As you turn up your monitors, your room acoustics can come into play. And your room is a swimming pool of full of little waves reinforcing or cancelling each other out. Each space has a resonance and it will be show in your mixes, just as it will be the frequency that's missing in your mix. If you mix with the vast majority of the sound coming directly to your ears from near-fields, you stand a better chance of not screwing it up. Alas, if you could only SEE the sound, the problems would be obvious and easier to correct.

Monitoring Levels (click to expand)

Monitoring loud, for long periods and often enough can cause unneccessary abuse to the subtle receptors on either side of your head and your mixes could end up suffering in the long run. Keep your monitoring levels at a reasonable volume so that you never loose your edge.
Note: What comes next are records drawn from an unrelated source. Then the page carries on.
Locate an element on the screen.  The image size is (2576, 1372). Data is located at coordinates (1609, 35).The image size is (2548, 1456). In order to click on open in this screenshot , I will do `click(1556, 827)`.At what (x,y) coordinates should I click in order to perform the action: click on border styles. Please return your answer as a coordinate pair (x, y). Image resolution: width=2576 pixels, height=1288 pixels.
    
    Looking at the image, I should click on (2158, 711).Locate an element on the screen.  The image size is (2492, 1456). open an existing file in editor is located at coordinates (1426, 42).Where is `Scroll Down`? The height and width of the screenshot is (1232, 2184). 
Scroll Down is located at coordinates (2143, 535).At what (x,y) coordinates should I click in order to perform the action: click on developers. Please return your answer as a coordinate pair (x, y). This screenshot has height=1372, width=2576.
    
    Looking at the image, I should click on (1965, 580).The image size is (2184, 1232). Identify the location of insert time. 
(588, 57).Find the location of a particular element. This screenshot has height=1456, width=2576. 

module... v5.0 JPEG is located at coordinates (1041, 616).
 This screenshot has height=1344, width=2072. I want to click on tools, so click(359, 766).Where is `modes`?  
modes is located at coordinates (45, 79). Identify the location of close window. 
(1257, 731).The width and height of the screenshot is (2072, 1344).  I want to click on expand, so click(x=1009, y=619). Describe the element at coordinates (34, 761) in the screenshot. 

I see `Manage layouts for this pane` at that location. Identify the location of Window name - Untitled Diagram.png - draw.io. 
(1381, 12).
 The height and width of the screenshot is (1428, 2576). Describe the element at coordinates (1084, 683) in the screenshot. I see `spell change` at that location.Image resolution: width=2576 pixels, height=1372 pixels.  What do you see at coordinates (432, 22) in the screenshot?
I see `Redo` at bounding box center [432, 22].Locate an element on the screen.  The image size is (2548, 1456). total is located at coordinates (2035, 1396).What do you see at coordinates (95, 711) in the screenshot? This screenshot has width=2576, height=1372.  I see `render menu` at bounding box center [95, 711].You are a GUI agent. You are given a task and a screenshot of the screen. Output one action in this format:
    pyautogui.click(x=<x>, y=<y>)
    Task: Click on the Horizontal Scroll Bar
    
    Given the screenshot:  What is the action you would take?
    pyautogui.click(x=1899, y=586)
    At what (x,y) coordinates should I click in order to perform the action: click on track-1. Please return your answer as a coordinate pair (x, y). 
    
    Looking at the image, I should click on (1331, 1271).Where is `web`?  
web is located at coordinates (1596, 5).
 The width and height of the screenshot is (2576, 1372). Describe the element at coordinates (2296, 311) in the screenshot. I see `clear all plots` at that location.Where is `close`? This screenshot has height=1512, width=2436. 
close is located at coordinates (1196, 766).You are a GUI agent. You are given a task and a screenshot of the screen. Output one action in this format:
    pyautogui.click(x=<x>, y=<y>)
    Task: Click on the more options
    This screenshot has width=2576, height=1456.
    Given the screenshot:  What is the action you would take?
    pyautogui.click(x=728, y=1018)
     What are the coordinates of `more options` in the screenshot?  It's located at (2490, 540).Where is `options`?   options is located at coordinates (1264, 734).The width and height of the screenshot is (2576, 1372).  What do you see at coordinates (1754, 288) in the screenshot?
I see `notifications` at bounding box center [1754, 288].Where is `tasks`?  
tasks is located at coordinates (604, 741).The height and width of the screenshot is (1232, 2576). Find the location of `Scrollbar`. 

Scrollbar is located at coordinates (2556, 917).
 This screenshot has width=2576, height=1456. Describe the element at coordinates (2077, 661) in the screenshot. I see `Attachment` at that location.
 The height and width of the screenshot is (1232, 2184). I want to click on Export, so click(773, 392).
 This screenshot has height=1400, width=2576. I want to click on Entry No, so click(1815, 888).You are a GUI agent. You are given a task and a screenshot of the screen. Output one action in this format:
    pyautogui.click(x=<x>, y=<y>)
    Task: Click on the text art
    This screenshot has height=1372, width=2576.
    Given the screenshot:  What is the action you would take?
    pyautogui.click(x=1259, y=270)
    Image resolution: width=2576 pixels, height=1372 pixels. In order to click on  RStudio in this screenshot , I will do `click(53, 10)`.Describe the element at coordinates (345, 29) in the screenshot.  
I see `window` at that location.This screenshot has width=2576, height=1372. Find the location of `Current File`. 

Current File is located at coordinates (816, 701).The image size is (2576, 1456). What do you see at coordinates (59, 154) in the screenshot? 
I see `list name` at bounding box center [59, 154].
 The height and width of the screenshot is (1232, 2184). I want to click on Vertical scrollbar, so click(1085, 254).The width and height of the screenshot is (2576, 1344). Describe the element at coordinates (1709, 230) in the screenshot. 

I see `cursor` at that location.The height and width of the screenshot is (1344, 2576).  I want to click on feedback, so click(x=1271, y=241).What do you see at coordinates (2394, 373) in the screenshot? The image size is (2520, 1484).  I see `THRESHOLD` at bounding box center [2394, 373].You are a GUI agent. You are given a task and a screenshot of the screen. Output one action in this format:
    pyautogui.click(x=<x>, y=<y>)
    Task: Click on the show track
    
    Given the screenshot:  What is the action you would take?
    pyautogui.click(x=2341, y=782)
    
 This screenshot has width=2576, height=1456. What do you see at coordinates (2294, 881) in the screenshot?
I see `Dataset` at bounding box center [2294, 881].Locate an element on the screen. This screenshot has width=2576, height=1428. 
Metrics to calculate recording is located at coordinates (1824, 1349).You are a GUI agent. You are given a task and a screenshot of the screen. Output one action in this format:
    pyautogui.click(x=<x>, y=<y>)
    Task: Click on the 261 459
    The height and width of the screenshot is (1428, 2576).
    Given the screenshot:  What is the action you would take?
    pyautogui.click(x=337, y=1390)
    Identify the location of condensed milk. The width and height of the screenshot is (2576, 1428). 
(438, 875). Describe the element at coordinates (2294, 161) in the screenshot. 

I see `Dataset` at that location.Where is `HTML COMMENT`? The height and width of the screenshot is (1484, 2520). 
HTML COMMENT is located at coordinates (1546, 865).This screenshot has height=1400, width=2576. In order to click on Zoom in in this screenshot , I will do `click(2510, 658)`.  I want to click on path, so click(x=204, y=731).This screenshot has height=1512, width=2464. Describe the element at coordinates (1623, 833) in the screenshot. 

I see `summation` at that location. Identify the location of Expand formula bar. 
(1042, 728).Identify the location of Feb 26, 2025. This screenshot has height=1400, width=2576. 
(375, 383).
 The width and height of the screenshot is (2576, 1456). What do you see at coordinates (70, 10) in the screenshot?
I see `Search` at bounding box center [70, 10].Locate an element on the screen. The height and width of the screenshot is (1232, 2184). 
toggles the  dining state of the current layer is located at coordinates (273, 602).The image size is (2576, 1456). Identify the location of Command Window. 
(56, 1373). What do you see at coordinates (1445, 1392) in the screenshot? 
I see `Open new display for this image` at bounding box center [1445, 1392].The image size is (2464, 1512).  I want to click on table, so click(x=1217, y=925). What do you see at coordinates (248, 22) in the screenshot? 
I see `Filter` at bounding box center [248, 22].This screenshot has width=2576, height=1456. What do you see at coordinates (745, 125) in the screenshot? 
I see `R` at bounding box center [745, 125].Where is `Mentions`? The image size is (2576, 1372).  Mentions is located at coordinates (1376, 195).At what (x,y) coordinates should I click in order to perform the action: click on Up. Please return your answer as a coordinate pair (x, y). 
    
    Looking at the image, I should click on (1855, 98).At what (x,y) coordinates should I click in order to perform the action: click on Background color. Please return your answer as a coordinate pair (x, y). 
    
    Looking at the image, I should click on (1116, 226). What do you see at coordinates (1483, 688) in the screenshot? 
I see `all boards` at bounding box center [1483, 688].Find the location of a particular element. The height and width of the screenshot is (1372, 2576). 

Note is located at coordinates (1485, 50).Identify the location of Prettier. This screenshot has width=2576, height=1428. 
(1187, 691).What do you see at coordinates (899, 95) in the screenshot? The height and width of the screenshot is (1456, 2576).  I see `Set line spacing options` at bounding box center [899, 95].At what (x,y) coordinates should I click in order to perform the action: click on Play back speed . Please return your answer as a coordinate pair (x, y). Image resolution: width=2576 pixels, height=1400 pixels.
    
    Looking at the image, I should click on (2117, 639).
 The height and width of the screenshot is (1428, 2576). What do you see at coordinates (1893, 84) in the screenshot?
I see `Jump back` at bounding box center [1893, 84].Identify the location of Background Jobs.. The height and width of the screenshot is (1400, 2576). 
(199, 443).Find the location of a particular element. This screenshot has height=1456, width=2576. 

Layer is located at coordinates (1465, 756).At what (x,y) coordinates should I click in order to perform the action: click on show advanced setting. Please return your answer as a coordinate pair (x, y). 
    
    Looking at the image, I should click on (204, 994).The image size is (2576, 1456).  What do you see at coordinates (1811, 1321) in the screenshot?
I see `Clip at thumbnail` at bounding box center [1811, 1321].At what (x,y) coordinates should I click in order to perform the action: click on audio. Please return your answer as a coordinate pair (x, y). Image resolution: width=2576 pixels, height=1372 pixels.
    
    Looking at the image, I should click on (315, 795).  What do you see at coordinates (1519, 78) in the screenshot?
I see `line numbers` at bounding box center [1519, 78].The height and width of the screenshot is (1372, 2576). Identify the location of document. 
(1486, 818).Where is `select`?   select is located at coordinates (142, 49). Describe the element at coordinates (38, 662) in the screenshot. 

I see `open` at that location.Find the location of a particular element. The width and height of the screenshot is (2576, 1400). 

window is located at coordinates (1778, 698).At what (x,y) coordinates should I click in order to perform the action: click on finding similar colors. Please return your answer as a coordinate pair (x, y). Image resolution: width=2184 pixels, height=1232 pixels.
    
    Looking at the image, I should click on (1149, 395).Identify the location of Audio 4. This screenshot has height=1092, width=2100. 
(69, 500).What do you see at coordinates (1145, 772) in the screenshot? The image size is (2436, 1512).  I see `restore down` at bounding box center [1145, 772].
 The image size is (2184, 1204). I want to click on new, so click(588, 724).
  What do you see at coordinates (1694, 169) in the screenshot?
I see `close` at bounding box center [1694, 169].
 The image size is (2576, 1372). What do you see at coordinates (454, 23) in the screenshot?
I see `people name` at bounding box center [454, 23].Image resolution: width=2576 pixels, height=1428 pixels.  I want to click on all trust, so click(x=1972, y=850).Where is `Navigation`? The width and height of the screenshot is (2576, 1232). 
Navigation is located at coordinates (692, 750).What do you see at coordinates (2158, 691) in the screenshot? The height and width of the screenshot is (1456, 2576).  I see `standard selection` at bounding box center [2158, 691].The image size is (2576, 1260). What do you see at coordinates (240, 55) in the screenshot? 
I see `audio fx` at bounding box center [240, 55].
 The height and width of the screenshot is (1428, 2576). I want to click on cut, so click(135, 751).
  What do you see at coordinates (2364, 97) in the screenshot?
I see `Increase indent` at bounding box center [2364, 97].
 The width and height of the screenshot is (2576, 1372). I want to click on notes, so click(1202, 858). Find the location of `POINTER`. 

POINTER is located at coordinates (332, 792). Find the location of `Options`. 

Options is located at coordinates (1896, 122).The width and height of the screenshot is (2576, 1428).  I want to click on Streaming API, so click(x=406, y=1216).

Once you start to add a few elements in a studio together it is time for a Word Clock to appear on stage. There are few of these out there and as they are dedicated to that sole purpose of ultra precise clocking, so you can understand they do it well. They usually have 6 or so outputs to share their beautifully stable, less jittery clock.

Even if you don't need it immediately, if there is a choice between a model with a Word clock in or none, and it isn't too much more expensive get it. You are thinking of the future and improving the overall quality of your studio if you get the "word-clockable" model.